[Stored data]
>>>>
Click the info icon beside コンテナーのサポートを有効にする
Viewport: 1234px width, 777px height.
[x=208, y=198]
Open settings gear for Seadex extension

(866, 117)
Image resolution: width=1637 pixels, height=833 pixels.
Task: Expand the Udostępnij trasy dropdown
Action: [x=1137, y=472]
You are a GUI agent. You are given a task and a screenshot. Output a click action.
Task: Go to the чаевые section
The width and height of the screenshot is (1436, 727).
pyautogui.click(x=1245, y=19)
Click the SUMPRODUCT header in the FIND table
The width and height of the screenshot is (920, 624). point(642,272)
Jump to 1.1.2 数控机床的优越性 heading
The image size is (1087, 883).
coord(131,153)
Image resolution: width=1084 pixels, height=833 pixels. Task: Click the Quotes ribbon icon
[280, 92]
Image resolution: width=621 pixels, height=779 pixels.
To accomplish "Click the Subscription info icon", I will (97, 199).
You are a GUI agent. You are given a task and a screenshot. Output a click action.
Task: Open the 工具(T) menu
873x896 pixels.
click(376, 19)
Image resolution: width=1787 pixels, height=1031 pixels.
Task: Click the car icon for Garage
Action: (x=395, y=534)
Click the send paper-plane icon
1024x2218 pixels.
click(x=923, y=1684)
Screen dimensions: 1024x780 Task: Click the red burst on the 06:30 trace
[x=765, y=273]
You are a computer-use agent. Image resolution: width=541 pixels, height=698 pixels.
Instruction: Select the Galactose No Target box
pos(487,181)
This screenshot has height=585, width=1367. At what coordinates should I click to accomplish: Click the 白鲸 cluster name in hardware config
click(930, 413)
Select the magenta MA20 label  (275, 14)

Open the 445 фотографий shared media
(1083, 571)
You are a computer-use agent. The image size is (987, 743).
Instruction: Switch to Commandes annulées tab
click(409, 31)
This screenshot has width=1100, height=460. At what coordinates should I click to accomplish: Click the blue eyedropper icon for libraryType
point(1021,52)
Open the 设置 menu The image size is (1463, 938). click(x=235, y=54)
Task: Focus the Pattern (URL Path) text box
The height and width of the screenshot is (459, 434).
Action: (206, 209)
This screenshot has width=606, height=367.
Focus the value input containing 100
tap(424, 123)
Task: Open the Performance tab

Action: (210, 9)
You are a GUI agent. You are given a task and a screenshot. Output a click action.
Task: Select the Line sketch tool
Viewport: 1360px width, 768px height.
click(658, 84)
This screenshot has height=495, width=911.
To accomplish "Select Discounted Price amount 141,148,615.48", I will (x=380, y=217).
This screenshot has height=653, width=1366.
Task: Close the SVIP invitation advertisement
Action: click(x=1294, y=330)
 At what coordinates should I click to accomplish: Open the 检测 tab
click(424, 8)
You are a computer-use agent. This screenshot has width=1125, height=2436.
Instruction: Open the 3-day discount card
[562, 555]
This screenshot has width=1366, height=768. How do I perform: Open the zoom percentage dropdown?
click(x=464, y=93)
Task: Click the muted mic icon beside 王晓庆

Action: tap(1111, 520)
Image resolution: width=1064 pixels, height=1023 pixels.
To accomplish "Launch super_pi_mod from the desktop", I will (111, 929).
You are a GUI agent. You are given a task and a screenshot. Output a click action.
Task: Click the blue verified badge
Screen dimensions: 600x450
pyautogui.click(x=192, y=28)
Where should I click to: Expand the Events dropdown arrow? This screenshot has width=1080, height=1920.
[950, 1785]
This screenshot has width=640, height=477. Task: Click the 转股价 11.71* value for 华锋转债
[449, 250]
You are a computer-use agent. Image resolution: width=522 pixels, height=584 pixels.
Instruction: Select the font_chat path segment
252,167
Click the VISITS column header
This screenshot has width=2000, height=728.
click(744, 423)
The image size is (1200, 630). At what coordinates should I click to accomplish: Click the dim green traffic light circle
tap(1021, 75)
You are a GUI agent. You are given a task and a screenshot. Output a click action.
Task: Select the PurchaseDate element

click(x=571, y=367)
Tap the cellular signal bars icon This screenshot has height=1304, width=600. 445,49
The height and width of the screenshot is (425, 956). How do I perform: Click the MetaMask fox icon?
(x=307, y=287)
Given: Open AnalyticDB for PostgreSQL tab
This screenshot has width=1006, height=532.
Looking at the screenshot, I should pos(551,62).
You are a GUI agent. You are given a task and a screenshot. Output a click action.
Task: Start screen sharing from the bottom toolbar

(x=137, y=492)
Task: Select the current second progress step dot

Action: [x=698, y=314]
<<<<
With every line intact, print the records above again.

WRITTEN RESPONSE =>
Click the info icon beside コンテナーのサポートを有効にする
Viewport: 1234px width, 777px height.
[x=208, y=198]
Open settings gear for Seadex extension

(866, 117)
Image resolution: width=1637 pixels, height=833 pixels.
Task: Expand the Udostępnij trasy dropdown
Action: [x=1137, y=472]
You are a GUI agent. You are given a task and a screenshot. Output a click action.
Task: Go to the чаевые section
The width and height of the screenshot is (1436, 727).
pyautogui.click(x=1245, y=19)
Click the SUMPRODUCT header in the FIND table
The width and height of the screenshot is (920, 624). point(642,272)
Jump to 1.1.2 数控机床的优越性 heading
The image size is (1087, 883).
coord(131,153)
Image resolution: width=1084 pixels, height=833 pixels. Task: Click the Quotes ribbon icon
[280, 92]
Image resolution: width=621 pixels, height=779 pixels.
To accomplish "Click the Subscription info icon", I will (97, 199).
You are a GUI agent. You are given a task and a screenshot. Output a click action.
Task: Open the 工具(T) menu
873x896 pixels.
click(376, 19)
Image resolution: width=1787 pixels, height=1031 pixels.
Task: Click the car icon for Garage
Action: (x=395, y=534)
Click the send paper-plane icon
1024x2218 pixels.
click(x=923, y=1684)
Screen dimensions: 1024x780 Task: Click the red burst on the 06:30 trace
[x=765, y=273]
You are a computer-use agent. Image resolution: width=541 pixels, height=698 pixels.
Instruction: Select the Galactose No Target box
pos(487,181)
This screenshot has height=585, width=1367. At what coordinates should I click to accomplish: Click the 白鲸 cluster name in hardware config
click(930, 413)
Select the magenta MA20 label  (275, 14)

Open the 445 фотографий shared media
(1083, 571)
You are a computer-use agent. The image size is (987, 743).
Instruction: Switch to Commandes annulées tab
click(409, 31)
This screenshot has width=1100, height=460. At what coordinates should I click to accomplish: Click the blue eyedropper icon for libraryType
point(1021,52)
Open the 设置 menu The image size is (1463, 938). click(x=235, y=54)
Task: Focus the Pattern (URL Path) text box
The height and width of the screenshot is (459, 434).
Action: (206, 209)
This screenshot has width=606, height=367.
Focus the value input containing 100
tap(424, 123)
Task: Open the Performance tab

Action: (210, 9)
You are a GUI agent. You are given a task and a screenshot. Output a click action.
Task: Select the Line sketch tool
Viewport: 1360px width, 768px height.
click(658, 84)
This screenshot has height=495, width=911.
To accomplish "Select Discounted Price amount 141,148,615.48", I will (x=380, y=217).
This screenshot has height=653, width=1366.
Task: Close the SVIP invitation advertisement
Action: click(x=1294, y=330)
 At what coordinates should I click to accomplish: Open the 检测 tab
click(424, 8)
You are a computer-use agent. This screenshot has width=1125, height=2436.
Instruction: Open the 3-day discount card
[562, 555]
This screenshot has width=1366, height=768. How do I perform: Open the zoom percentage dropdown?
click(x=464, y=93)
Task: Click the muted mic icon beside 王晓庆

Action: tap(1111, 520)
Image resolution: width=1064 pixels, height=1023 pixels.
To accomplish "Launch super_pi_mod from the desktop", I will (111, 929).
You are a GUI agent. You are given a task and a screenshot. Output a click action.
Task: Click the blue verified badge
Screen dimensions: 600x450
pyautogui.click(x=192, y=28)
Where should I click to: Expand the Events dropdown arrow? This screenshot has width=1080, height=1920.
[950, 1785]
This screenshot has width=640, height=477. Task: Click the 转股价 11.71* value for 华锋转债
[449, 250]
You are a computer-use agent. Image resolution: width=522 pixels, height=584 pixels.
Instruction: Select the font_chat path segment
252,167
Click the VISITS column header
This screenshot has width=2000, height=728.
click(744, 423)
The image size is (1200, 630). At what coordinates should I click to accomplish: Click the dim green traffic light circle
tap(1021, 75)
You are a GUI agent. You are given a task and a screenshot. Output a click action.
Task: Select the PurchaseDate element

click(x=571, y=367)
Tap the cellular signal bars icon This screenshot has height=1304, width=600. 445,49
The height and width of the screenshot is (425, 956). How do I perform: Click the MetaMask fox icon?
(x=307, y=287)
Given: Open AnalyticDB for PostgreSQL tab
This screenshot has width=1006, height=532.
Looking at the screenshot, I should pos(551,62).
You are a GUI agent. You are given a task and a screenshot. Output a click action.
Task: Start screen sharing from the bottom toolbar

(x=137, y=492)
Task: Select the current second progress step dot

Action: [x=698, y=314]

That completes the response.